Challenges
a) Name every company that appears in the forum post about Fairfax-backed rights offerings.
b) In the forum post about Fairfax-backed rights offerings, who took Cunningham Lindsey private?
c) Add a few sentences to the forum post about Fairfax-backed rights offerings, starting after its final sentence.

Source extract
This was my first foray into rights offerings backed by Fairfax.  You think I would have learned my lesson.  No, I had to do it again with sfk pulp.  I believe I have finally learned this lesson.

 

Until RIMM comes out with a Rights Offering... :-)

 

Of course :-)

 

Racemize,  From memory, which is certainly flawed.  This was a one time large controlled company of FFH, the minority of which traded on the TSX.  They are an insurance adjuster company.  Originally FFH bought an adjuster called Morden & Helwig.  Later on they bought a company with the name Lindsay in the title, merged the two and created Lindsey Morden, circa 1997-98 - may have been a little earlier even.  LM had huge earnings for a couple of years right after creation, and then the bottom must have fallen out of the industry.  Later on, in the early 2000s they merged with Cunningham (you will have to look in FFHs old reports for proper names and details).  This created an adjuster behemoth, that promptly lost money forever after. 

 

So we had Cunningham Lindsey, that cost around 400 m to cobble together.  They ran into financial trouble.  I am guessing around 2002, FFH backstopped a rights offering, to refi CL.  Anyone (me) who invested in this company prior to this, or took advantage of the rights offering, or bought the stock subsequently, lost money.  At some point., long after I gave up, CL was taken private by FFH with a US Hedge fund (Stone Point) - 2007 I am thinking.  The going private transaction was at a fraction of original book value.  So, now they have gotten rid of it.

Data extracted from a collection
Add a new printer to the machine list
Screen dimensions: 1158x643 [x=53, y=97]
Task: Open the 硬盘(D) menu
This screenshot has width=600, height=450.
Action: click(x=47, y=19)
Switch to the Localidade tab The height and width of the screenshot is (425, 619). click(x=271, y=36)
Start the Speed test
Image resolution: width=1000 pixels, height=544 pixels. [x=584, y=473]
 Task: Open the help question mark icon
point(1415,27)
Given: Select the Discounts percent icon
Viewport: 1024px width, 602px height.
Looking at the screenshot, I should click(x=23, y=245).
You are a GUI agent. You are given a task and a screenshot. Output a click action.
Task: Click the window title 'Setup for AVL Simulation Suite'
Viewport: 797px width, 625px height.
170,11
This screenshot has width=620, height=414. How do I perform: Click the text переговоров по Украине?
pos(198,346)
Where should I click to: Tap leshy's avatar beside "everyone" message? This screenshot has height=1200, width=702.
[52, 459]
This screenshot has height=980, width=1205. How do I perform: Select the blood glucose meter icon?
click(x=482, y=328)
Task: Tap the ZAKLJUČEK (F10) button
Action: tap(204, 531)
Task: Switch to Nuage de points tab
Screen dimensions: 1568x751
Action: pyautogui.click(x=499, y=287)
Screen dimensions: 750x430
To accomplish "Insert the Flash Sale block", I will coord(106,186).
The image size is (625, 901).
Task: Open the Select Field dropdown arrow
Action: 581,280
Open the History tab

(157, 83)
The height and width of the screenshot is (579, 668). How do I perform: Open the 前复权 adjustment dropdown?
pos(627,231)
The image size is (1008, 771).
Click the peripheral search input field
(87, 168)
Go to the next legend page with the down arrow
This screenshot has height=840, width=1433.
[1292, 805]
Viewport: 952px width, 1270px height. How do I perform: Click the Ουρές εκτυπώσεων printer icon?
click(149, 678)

Task answers
a) Fairfax (FFH), sfk pulp, RIMM, Morden & Helwig, Lindsey Morden, Cunningham, Cunningham Lindsey, Stone Point

b) FFH, together with the US hedge fund Stone Point.

c)
 

It appears FFh got rid of this PITA for good, finally.  The sfk tale, of which you are aware, has a similar, although not quite as disastrous end.  Anyway, when, RIM has a rights offering, run for the hills as fast as you can. 

 

To be fair I made a small fortune on HUb Group, Northbridge, and ORH, and FFH itself, which dwarfs the losses on LM.

 

I have been following the other thread on Buffett's success, without commenting.  His buy good quality at reasonable or low prices, and try to never sell, resonates more with me than Graham's cigar butt style.  Basically, as much as I admire Walter Schloss, and Graham, I cant do what they did.